ASSIGNMENT:
In the listing that follows, how many lines contain "axis"? Give the number only.

--- SUPPLIED DATA ---

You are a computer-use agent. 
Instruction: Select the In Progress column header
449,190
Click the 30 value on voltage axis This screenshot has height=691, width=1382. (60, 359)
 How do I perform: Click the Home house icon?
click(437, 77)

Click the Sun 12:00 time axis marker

---
--- SUPPLIED DATA ---

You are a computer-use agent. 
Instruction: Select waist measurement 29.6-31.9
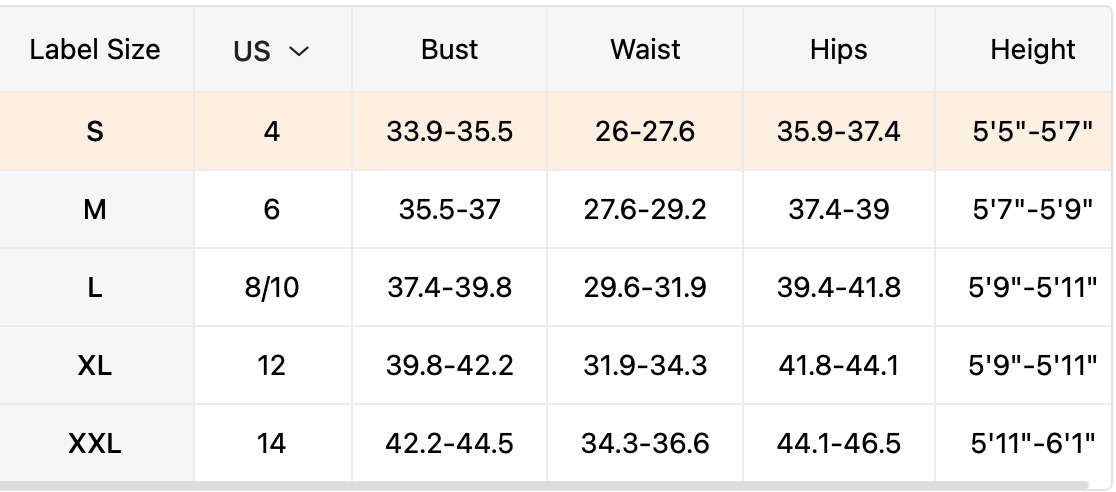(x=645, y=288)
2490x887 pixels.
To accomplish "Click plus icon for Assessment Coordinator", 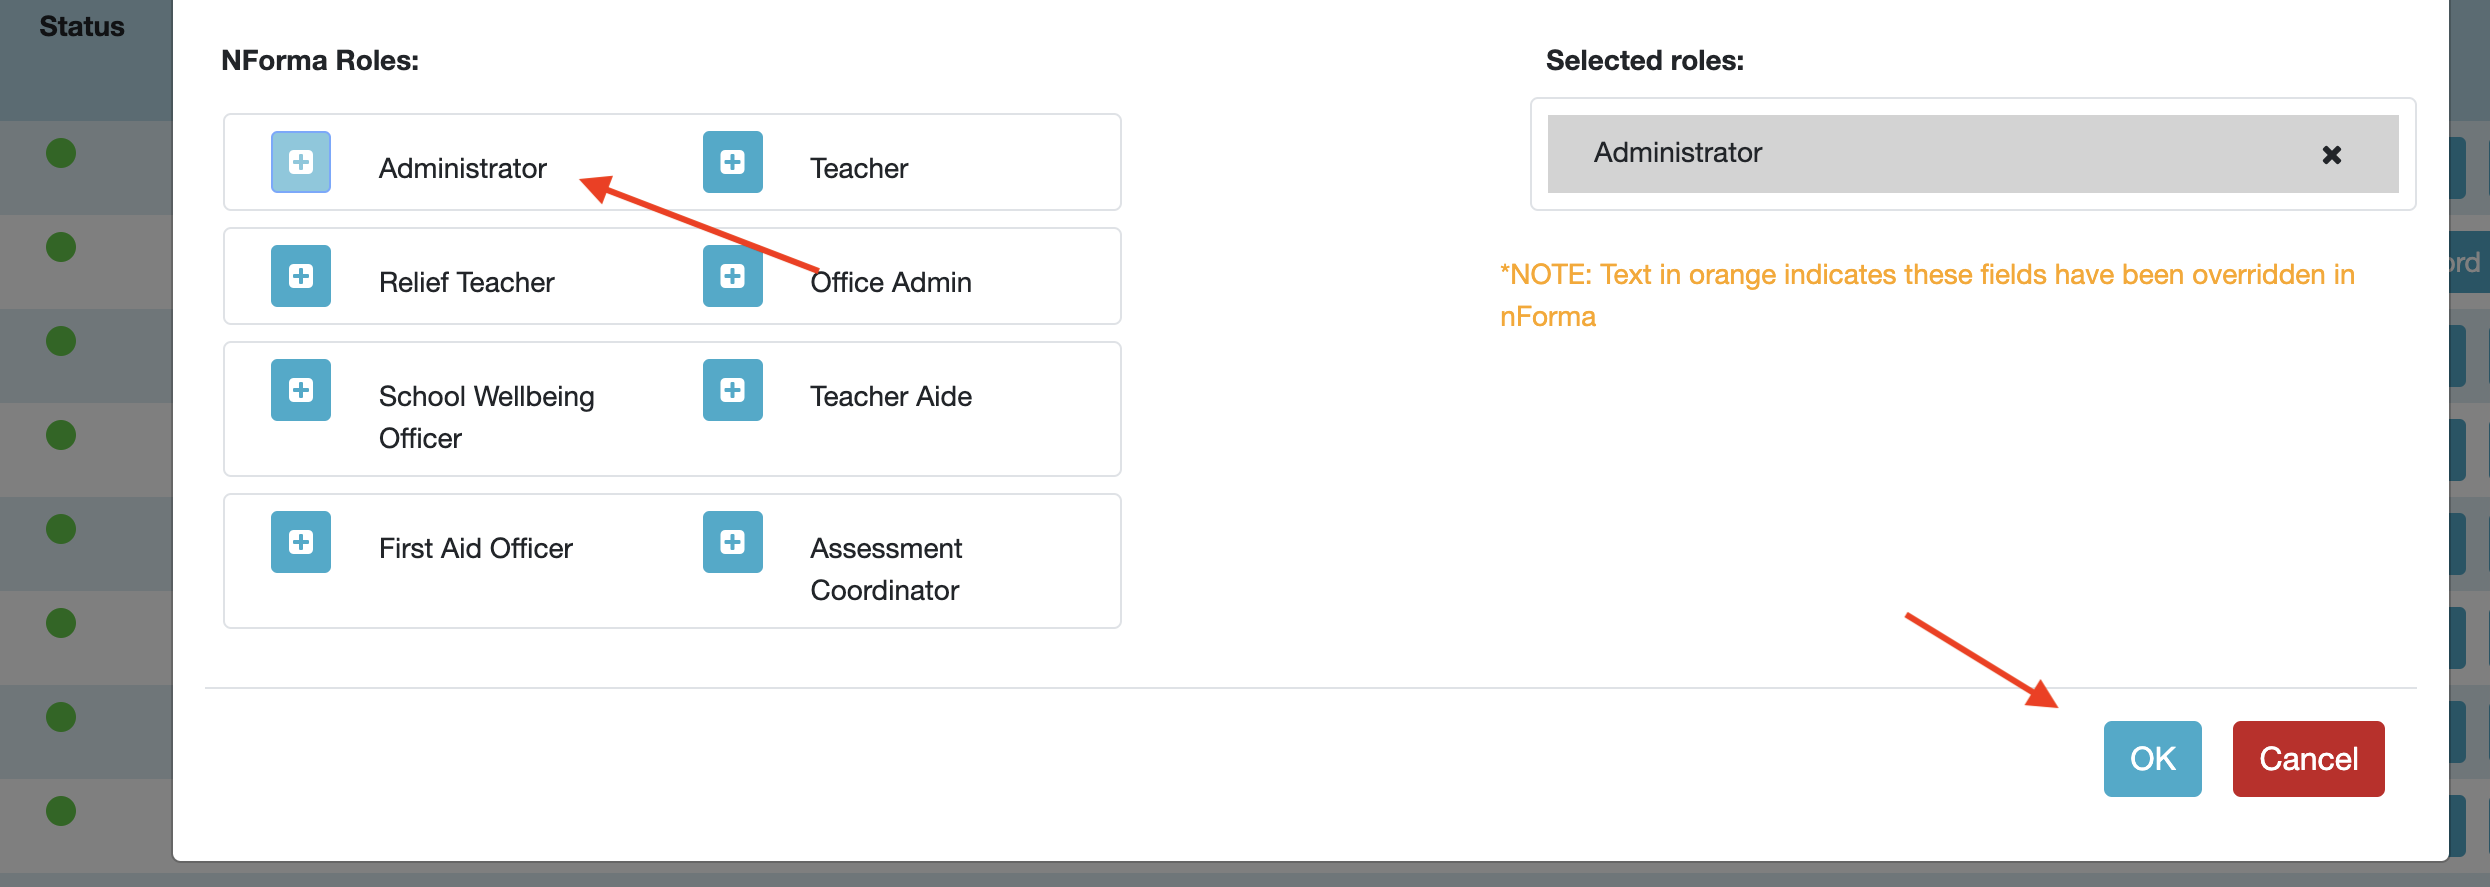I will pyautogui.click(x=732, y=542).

---

RESPONSE FOR THIS EXERCISE:
2